─── RECORDS FOR THE EXERCISE

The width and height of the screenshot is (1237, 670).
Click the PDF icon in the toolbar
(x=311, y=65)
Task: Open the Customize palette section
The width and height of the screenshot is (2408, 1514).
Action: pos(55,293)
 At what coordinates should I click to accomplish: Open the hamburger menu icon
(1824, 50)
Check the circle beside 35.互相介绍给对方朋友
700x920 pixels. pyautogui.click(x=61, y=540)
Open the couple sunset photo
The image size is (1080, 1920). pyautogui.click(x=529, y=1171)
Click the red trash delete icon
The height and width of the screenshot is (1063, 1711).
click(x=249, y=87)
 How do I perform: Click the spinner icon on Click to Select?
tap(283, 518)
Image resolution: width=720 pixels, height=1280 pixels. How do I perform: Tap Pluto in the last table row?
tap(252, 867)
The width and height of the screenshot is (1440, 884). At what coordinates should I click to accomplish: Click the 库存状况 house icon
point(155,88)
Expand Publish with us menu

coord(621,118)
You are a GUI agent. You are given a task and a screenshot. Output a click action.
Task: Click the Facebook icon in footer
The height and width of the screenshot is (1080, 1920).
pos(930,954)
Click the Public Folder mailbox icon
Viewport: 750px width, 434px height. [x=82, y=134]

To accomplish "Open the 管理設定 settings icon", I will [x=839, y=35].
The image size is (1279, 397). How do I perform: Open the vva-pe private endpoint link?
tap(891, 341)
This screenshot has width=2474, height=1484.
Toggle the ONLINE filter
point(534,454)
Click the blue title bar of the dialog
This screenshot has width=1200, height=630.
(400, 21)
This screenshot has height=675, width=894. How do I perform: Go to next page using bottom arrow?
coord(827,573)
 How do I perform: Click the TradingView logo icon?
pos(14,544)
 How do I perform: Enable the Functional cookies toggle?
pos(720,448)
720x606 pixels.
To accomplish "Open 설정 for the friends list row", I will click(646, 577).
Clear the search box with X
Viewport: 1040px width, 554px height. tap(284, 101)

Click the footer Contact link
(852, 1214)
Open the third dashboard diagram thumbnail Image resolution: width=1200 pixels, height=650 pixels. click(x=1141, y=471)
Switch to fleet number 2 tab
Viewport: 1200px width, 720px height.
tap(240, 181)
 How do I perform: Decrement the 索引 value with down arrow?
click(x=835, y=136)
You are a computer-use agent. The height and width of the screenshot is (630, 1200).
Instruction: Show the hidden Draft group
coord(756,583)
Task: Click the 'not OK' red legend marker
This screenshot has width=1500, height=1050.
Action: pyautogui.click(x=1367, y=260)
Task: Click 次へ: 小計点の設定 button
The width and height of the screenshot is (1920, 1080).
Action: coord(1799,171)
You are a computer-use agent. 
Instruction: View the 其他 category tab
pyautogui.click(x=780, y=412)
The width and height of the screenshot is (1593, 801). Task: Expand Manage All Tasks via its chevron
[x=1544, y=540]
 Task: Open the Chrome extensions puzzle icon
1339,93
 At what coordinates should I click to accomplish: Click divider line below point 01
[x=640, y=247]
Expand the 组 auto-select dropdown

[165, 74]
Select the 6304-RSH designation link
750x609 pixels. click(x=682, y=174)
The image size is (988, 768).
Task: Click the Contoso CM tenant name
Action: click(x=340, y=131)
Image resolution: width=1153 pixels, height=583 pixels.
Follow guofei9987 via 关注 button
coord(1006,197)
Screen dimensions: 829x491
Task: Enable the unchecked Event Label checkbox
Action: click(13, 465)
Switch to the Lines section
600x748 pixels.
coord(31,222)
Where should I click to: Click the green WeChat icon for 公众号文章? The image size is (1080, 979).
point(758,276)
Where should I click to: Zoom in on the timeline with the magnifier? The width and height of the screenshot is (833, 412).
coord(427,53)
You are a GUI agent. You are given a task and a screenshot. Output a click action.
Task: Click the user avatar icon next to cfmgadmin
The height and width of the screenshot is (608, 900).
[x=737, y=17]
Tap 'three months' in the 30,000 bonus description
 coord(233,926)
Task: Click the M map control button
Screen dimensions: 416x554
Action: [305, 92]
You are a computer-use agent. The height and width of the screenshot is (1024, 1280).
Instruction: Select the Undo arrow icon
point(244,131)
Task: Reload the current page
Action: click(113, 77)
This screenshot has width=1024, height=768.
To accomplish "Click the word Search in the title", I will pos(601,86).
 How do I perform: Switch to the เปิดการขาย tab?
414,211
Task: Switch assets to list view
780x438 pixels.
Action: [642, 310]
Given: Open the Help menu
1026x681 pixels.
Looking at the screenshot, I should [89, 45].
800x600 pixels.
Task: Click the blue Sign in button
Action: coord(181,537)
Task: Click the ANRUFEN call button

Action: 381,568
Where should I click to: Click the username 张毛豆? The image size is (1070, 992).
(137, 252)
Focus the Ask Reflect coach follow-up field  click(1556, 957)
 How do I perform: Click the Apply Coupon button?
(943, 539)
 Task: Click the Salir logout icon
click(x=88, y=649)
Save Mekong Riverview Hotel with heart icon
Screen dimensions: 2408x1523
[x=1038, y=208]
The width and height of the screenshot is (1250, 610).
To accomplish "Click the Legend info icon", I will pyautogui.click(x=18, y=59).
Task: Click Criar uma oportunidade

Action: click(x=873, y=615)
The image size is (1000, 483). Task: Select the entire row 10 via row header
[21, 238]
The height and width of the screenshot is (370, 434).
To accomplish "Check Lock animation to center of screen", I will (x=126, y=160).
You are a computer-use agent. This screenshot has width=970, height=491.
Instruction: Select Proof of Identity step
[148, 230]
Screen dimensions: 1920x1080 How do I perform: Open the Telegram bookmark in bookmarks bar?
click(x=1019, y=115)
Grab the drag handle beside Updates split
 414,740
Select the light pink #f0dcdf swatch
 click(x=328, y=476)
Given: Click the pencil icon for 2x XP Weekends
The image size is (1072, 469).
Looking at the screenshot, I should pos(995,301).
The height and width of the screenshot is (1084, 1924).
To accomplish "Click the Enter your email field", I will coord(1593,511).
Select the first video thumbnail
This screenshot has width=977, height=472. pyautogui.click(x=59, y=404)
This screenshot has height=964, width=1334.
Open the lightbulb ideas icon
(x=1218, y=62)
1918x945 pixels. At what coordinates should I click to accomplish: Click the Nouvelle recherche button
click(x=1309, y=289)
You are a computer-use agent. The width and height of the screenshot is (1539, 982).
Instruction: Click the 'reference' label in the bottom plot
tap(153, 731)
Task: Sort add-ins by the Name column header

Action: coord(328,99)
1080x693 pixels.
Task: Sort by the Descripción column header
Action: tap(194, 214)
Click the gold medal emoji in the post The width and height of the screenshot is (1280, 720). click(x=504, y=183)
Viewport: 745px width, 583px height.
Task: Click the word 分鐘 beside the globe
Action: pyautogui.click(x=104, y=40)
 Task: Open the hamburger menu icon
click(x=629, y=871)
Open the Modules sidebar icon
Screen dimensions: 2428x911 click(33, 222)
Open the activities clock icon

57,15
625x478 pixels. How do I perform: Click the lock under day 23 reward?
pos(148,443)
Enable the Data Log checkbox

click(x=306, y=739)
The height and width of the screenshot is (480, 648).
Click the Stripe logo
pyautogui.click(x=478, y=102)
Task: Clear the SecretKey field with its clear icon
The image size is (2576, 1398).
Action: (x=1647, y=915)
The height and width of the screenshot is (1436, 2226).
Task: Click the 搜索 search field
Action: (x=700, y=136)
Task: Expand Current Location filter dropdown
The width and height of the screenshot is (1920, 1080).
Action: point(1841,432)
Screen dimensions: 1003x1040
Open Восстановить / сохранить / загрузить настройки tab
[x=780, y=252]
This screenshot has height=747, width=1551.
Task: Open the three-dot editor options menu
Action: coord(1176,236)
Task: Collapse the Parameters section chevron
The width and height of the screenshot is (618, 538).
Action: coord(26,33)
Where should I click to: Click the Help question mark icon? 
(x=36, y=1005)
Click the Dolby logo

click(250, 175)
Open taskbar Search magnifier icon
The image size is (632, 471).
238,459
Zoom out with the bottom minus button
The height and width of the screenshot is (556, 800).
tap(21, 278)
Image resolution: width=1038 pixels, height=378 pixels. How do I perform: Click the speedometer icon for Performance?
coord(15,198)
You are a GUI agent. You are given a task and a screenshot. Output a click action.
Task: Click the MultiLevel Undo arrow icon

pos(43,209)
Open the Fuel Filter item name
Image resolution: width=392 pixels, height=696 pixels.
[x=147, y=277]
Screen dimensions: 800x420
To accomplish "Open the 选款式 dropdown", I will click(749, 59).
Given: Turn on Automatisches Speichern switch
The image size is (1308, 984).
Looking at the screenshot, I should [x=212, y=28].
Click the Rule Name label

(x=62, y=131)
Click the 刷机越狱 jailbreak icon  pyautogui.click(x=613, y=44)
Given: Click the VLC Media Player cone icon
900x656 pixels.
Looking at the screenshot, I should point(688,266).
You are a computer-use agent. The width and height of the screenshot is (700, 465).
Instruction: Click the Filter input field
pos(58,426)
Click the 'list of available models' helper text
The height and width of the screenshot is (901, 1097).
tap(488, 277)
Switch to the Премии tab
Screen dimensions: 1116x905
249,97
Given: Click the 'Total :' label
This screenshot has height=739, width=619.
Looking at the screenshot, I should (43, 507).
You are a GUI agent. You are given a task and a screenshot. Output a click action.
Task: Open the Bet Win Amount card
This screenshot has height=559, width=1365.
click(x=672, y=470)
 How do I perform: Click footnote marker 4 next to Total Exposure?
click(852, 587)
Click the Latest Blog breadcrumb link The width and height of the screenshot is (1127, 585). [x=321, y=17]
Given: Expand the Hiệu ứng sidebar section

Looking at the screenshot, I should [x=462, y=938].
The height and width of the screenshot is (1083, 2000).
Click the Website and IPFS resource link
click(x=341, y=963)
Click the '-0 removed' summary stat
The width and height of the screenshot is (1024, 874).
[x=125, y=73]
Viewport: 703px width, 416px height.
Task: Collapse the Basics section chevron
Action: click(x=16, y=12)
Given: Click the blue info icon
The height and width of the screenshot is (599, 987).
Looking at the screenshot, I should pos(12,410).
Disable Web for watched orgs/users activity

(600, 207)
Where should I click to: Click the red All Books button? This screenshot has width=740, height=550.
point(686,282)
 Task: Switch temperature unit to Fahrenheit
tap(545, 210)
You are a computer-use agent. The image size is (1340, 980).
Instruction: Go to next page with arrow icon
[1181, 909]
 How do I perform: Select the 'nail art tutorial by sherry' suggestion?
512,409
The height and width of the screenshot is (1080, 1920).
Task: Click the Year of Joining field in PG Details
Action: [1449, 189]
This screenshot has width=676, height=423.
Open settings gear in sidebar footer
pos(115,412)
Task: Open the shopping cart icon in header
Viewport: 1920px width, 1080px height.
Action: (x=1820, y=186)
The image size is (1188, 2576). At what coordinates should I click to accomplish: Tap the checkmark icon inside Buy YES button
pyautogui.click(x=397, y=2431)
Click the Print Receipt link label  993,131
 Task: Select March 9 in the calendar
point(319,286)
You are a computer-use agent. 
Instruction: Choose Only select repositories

──────

- [THE PROBLEM]:
Copy out, word for word, the items from the line that contains "Task: Switch assets to list view" up to and including the line that contains "will (x=126, y=160).".

- [RESULT OF THIS EXERCISE]:
Task: Switch assets to list view
780x438 pixels.
Action: [642, 310]
Given: Open the Help menu
1026x681 pixels.
Looking at the screenshot, I should [89, 45].
800x600 pixels.
Task: Click the blue Sign in button
Action: coord(181,537)
Task: Click the ANRUFEN call button

Action: 381,568
Where should I click to: Click the username 张毛豆? The image size is (1070, 992).
(137, 252)
Focus the Ask Reflect coach follow-up field  click(1556, 957)
 How do I perform: Click the Apply Coupon button?
(943, 539)
 Task: Click the Salir logout icon
click(x=88, y=649)
Save Mekong Riverview Hotel with heart icon
Screen dimensions: 2408x1523
[x=1038, y=208]
The width and height of the screenshot is (1250, 610).
To accomplish "Click the Legend info icon", I will pyautogui.click(x=18, y=59).
Task: Click Criar uma oportunidade

Action: click(x=873, y=615)
The image size is (1000, 483). Task: Select the entire row 10 via row header
[21, 238]
The height and width of the screenshot is (370, 434).
To accomplish "Check Lock animation to center of screen", I will (x=126, y=160).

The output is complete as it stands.